* _TRY IT_:
Identify every line in the records below that contains the word "Click", and reproduce each one.

* _RECORDS PROVIDED_:

--------------------

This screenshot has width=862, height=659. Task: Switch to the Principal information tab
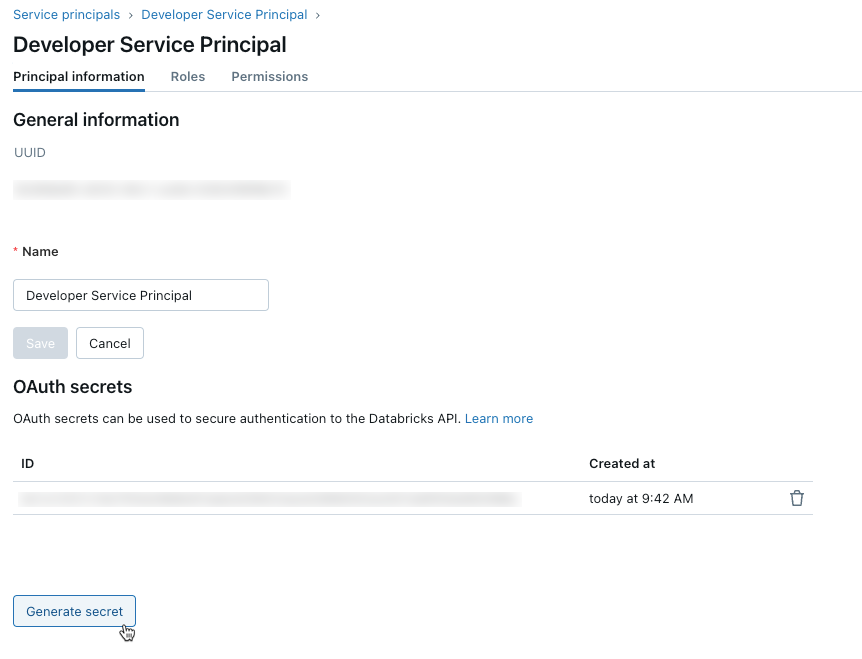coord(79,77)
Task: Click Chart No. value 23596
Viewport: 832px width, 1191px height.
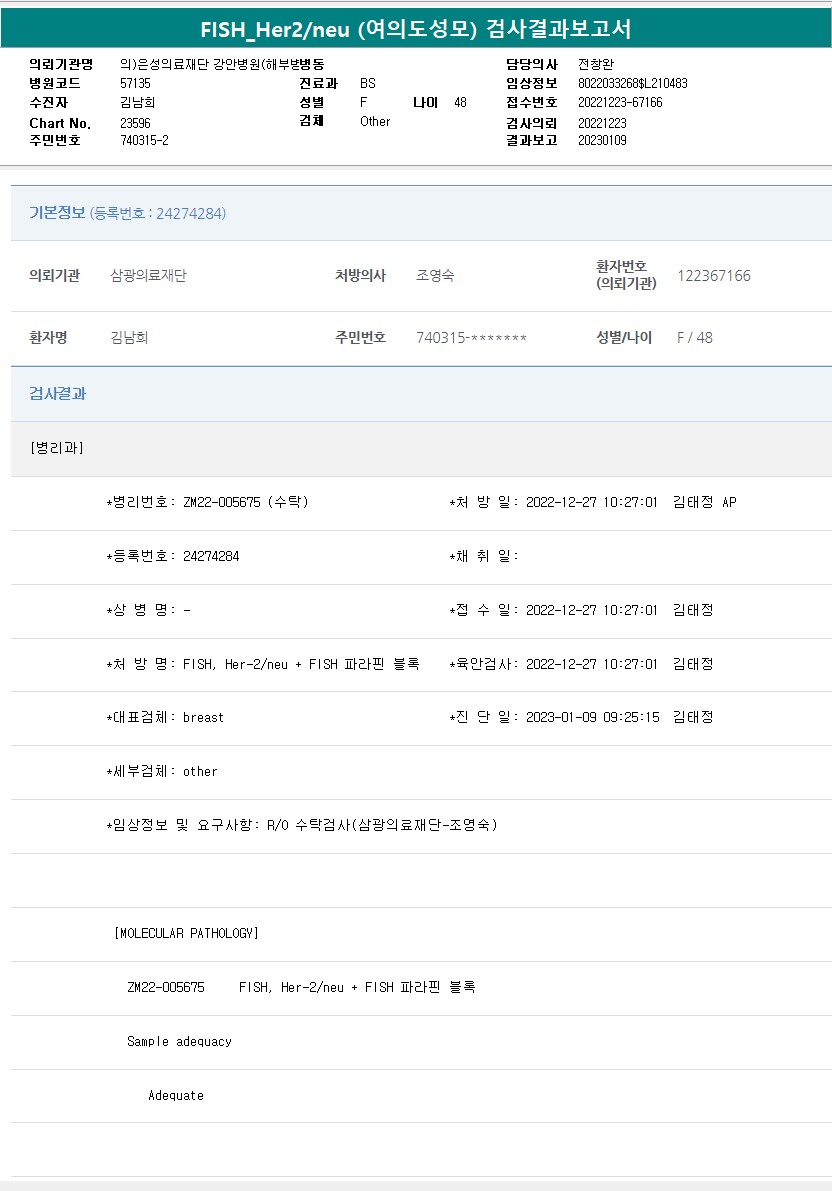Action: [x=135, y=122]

--------------------

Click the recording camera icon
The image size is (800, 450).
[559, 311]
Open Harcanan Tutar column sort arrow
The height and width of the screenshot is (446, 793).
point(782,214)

--------------------

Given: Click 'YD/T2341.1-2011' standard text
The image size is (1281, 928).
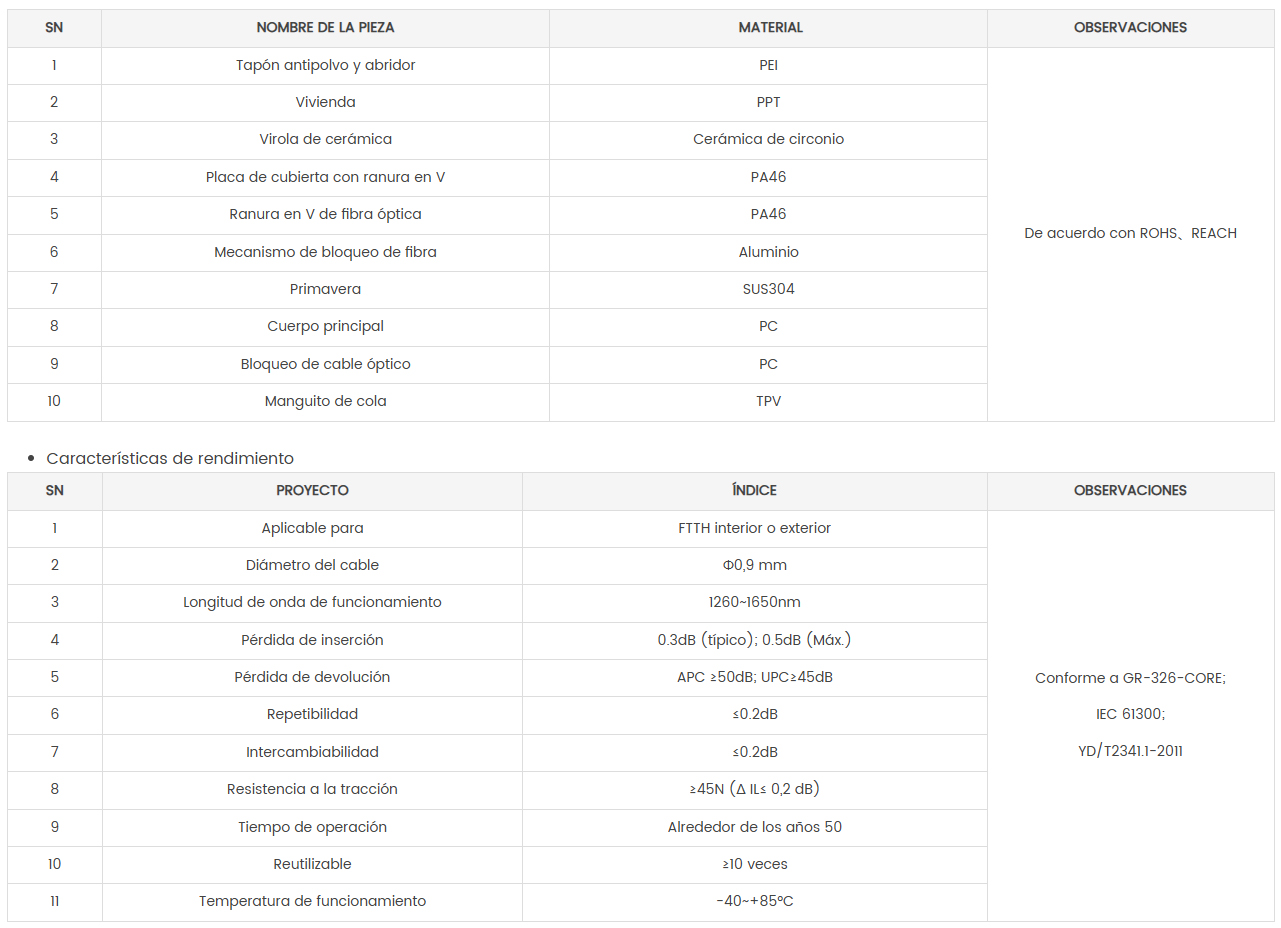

--------------------

* _OUTPUT FOR THIS EXERCISE_:
Task: Click Chart No. value 23596
Click the recording camera icon
Given: Click 'YD/T2341.1-2011' standard text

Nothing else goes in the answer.